Looking at the streets’ names in and around Sa Gerreria you can tell that it used to be the quarter of artisans and tradespeople. Following the setup of an Arab Suq, crafts werde concentrated in their own alleys named accordingly: Carrer Vidrieria, Carnisseria, Ferreria or Corderia -where the glaziers, butchers, blacksmiths or basket makers had their shops. Unfortunately, not much is left of this great variety – but you still find a few traces. Like those of José Vidal and his son Tomas, who run one of the last traditional basket shops in Palma, Mimbreria Vidal.
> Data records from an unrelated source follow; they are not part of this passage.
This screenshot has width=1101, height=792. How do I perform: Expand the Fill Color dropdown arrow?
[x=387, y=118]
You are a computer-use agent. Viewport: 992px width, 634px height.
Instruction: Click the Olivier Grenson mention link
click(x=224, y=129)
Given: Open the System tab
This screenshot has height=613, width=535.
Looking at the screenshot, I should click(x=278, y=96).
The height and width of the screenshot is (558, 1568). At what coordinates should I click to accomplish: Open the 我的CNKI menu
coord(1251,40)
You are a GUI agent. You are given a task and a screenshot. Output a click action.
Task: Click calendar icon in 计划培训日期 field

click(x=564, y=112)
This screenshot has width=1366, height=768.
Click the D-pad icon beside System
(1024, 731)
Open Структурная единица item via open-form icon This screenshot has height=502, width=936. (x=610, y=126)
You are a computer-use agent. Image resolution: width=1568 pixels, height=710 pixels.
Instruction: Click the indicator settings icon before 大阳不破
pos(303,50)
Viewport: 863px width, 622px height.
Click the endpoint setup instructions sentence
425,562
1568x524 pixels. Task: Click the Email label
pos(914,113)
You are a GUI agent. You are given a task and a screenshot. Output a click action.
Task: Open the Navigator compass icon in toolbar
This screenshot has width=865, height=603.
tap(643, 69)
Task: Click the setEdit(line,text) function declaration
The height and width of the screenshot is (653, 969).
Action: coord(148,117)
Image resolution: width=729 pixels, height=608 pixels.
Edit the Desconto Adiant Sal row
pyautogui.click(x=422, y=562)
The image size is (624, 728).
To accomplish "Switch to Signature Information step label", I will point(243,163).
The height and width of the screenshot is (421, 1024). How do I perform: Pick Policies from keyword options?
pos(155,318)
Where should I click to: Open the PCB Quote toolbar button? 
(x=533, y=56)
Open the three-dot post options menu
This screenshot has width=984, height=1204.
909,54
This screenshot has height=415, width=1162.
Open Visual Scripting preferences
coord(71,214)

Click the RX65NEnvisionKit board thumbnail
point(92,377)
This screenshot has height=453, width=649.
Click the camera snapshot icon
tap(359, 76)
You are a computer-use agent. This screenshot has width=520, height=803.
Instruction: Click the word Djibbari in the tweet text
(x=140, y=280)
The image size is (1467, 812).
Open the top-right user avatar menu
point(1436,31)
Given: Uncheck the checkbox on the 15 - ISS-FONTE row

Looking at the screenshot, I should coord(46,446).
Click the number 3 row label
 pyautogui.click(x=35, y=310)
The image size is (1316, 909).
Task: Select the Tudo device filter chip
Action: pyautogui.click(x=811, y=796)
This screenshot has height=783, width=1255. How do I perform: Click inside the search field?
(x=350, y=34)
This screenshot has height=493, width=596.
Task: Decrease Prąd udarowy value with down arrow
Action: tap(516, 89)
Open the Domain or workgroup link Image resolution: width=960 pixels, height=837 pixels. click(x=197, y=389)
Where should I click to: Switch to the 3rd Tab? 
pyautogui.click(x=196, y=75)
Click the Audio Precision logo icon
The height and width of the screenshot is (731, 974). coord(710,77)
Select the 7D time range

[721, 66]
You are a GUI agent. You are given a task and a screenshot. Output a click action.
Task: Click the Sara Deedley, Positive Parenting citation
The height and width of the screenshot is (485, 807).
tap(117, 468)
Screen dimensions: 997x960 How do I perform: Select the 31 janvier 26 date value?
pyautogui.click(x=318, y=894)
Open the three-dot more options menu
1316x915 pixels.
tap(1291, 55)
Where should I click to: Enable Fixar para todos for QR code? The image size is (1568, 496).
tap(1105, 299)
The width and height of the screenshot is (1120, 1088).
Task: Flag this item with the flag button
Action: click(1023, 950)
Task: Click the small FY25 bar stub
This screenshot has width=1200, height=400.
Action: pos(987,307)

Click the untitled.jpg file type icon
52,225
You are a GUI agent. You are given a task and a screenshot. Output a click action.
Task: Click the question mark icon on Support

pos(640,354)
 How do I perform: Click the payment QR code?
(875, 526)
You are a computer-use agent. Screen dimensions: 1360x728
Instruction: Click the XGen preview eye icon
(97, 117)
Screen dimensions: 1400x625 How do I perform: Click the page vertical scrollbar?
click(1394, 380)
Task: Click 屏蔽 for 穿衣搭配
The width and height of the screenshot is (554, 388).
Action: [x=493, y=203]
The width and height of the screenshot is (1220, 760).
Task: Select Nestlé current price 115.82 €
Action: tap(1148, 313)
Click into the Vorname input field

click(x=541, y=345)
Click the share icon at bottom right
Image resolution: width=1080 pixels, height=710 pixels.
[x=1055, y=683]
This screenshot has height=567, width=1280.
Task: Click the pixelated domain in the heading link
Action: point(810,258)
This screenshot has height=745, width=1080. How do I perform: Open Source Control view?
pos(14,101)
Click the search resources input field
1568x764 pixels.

While Ca La Seu, the former basketry next door, is a lovely tapas and pintxos bar, today, the mimbreria has been a family business for decades, and José and Tomas proudly continue its tradition. Their narrow shop occupies the ground floor of an entire house with entrances to the streets on either side. And if it comes to wickerwork, there is absolutely nothing you won’t find here: baskets in all sizes, colors and patterns, trunks, mats, hammocks, hats, and chairs, even folding and rocking chairs, bearing my favorite Llengos pattern.
Locals and tourists alike stop by just to browse, or to ask for a specific piece of wicker. One of their most popular items is the senalla, the ubiquitous shoulder bag so convenient for beach as well as groceries. It’s made from the leaves of the Mediterranean fan palm, a wild domestic tree. To my great surprise, Vidal’s senallas are all made on the island, the tradition of basket-weaving a true Mallorcan craft. It is kept alive by men, actually mostly women, who still master the now rare skill.